Java学习-Day16

整数矩阵及其运算

一、描述

在最开始的时候已经做过相关的工作, 只不过那会是面向过程的编码. 今天这里的步骤就是把面向过程改为面向对象.

1. 矩阵对象的创建.

2. getRows 等: getter, setter 在 java 里面很常用. 主要是为了访问控制.

3. 整数矩阵的加法、乘法.

4. Exception 的抛出与捕获机制.

5. 用 this 调用其它的构造方法以减少冗余代码.

6. getIdentityMatrix: 单位矩阵.

7. resultMatrix.data[i][i]: 成员变量的访问权限: 在同一类里面是可以直接使用的.

二、具体代码

package matrix;

import java.util.Arrays;

/**
 * Int matrix. For efficiency we do not define ObjectMatrix. One can revise it
 * to obtain DoubleMatrix.
 * 
 * @author ShiHuai Wen shihuaiwen@outlook.com.
 */
public class IntMatrix {
	/**
	 * The data.
	 */
	int[][] data;

	/**
	 *********************
	 * The first constructor.

### 数据
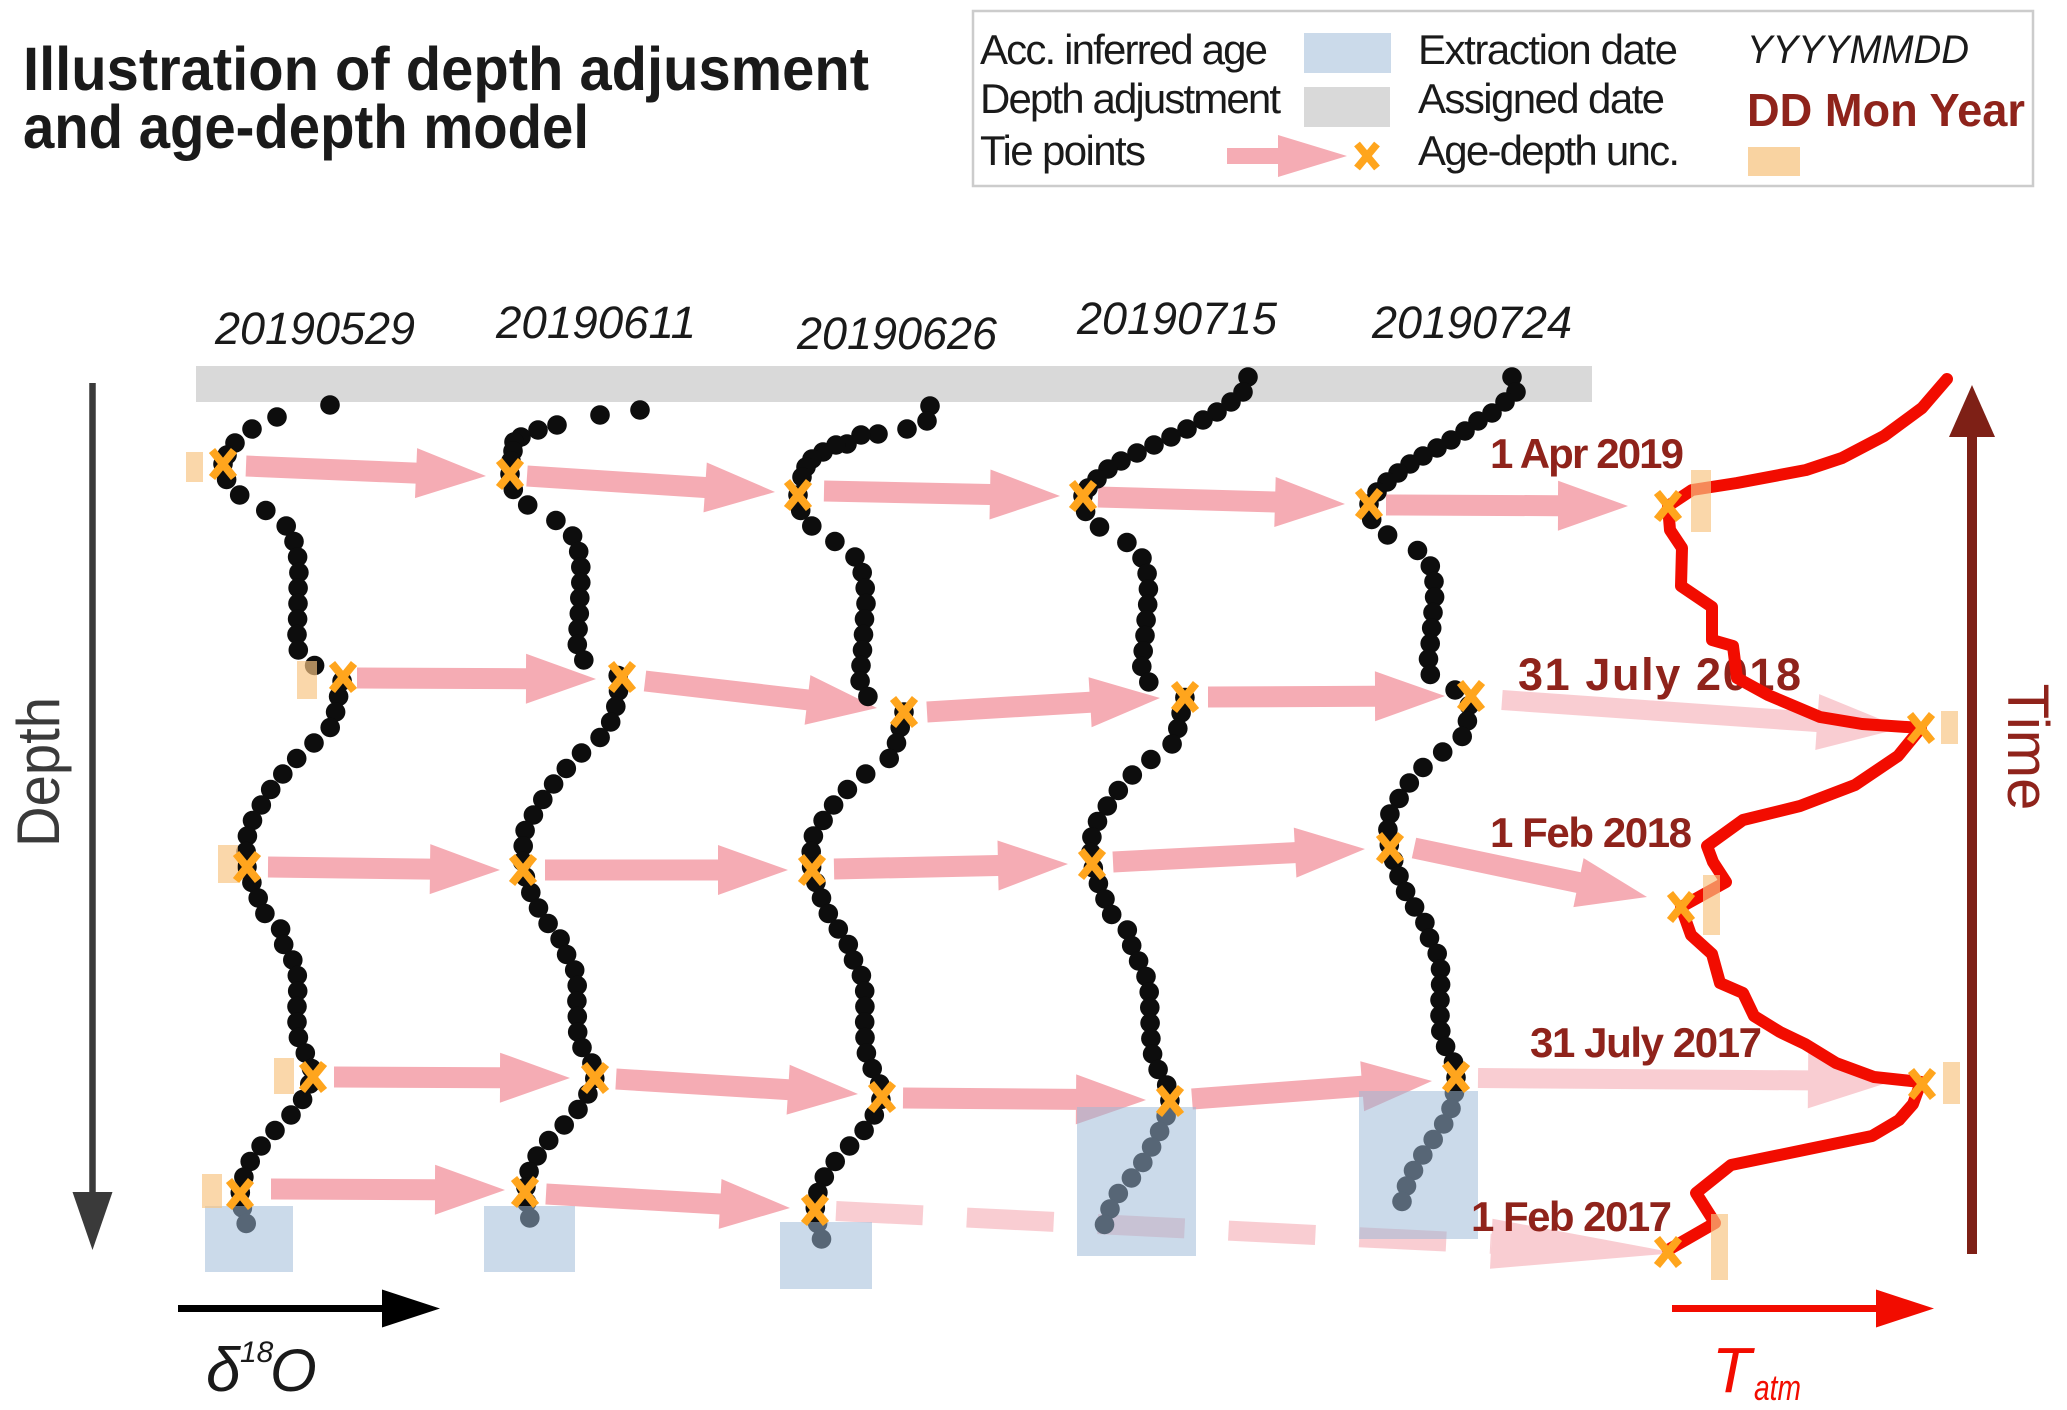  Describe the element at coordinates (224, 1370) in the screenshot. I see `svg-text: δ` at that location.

* * *

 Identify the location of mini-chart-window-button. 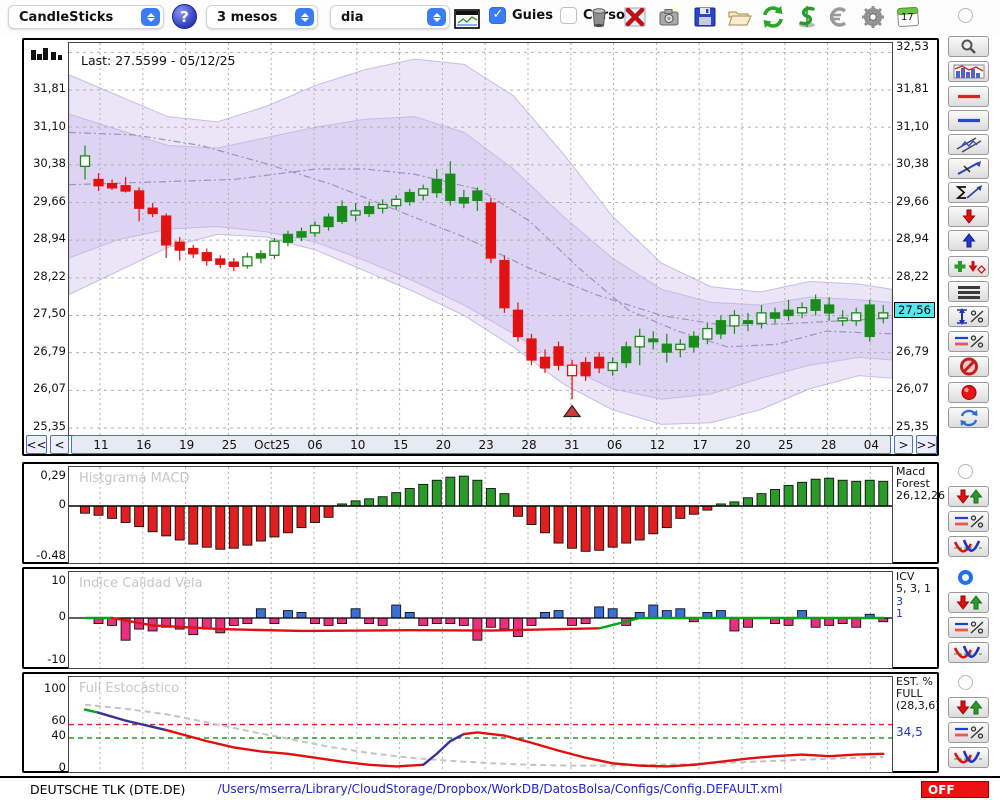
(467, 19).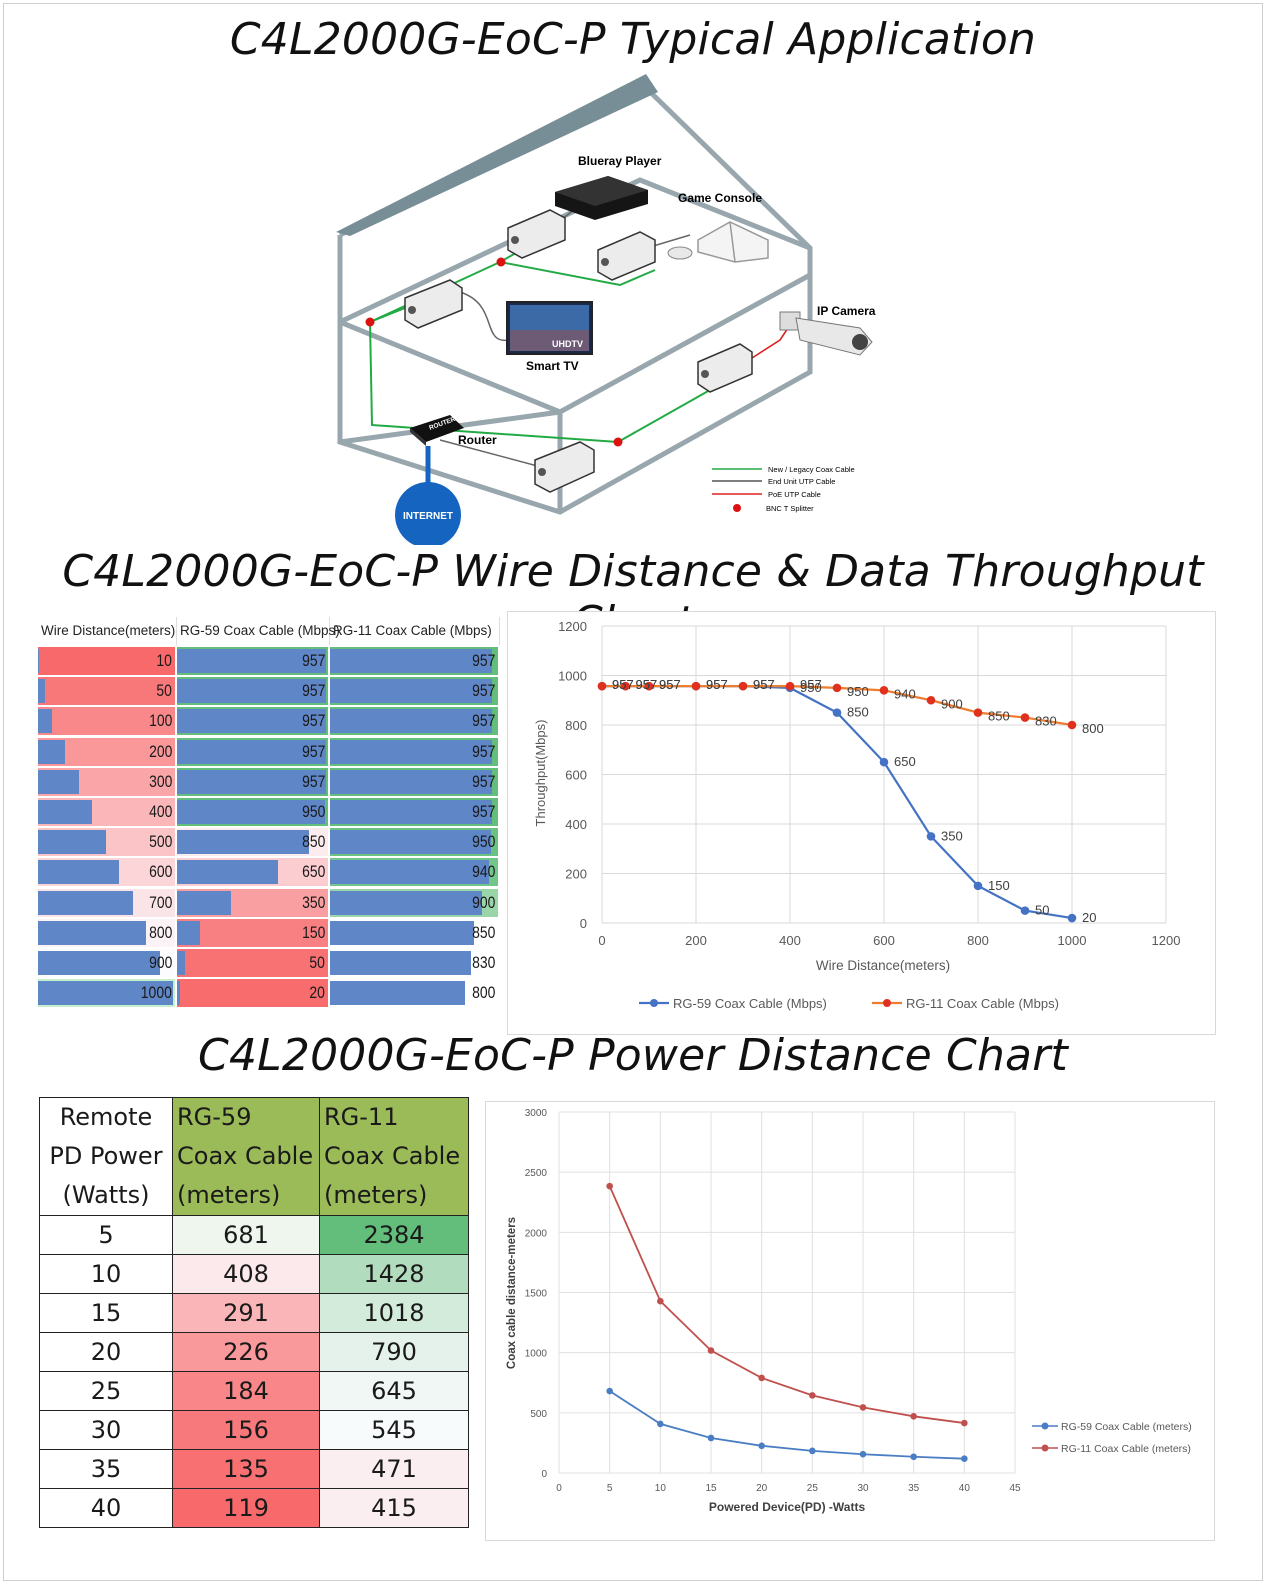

### 必做任务
1. 按原文的说法，getter 和 setter 在 Java 里主要是为了什么？
2. 原文代码的注释为什么不定义 ObjectMatrix？请用一到三句话说明。

### 任务答案
1. 主要是为了访问控制。

2. 注释说是出于效率考虑，所以不定义 ObjectMatrix，只写了整数矩阵 IntMatrix。如果需要，可以把它改成 DoubleMatrix。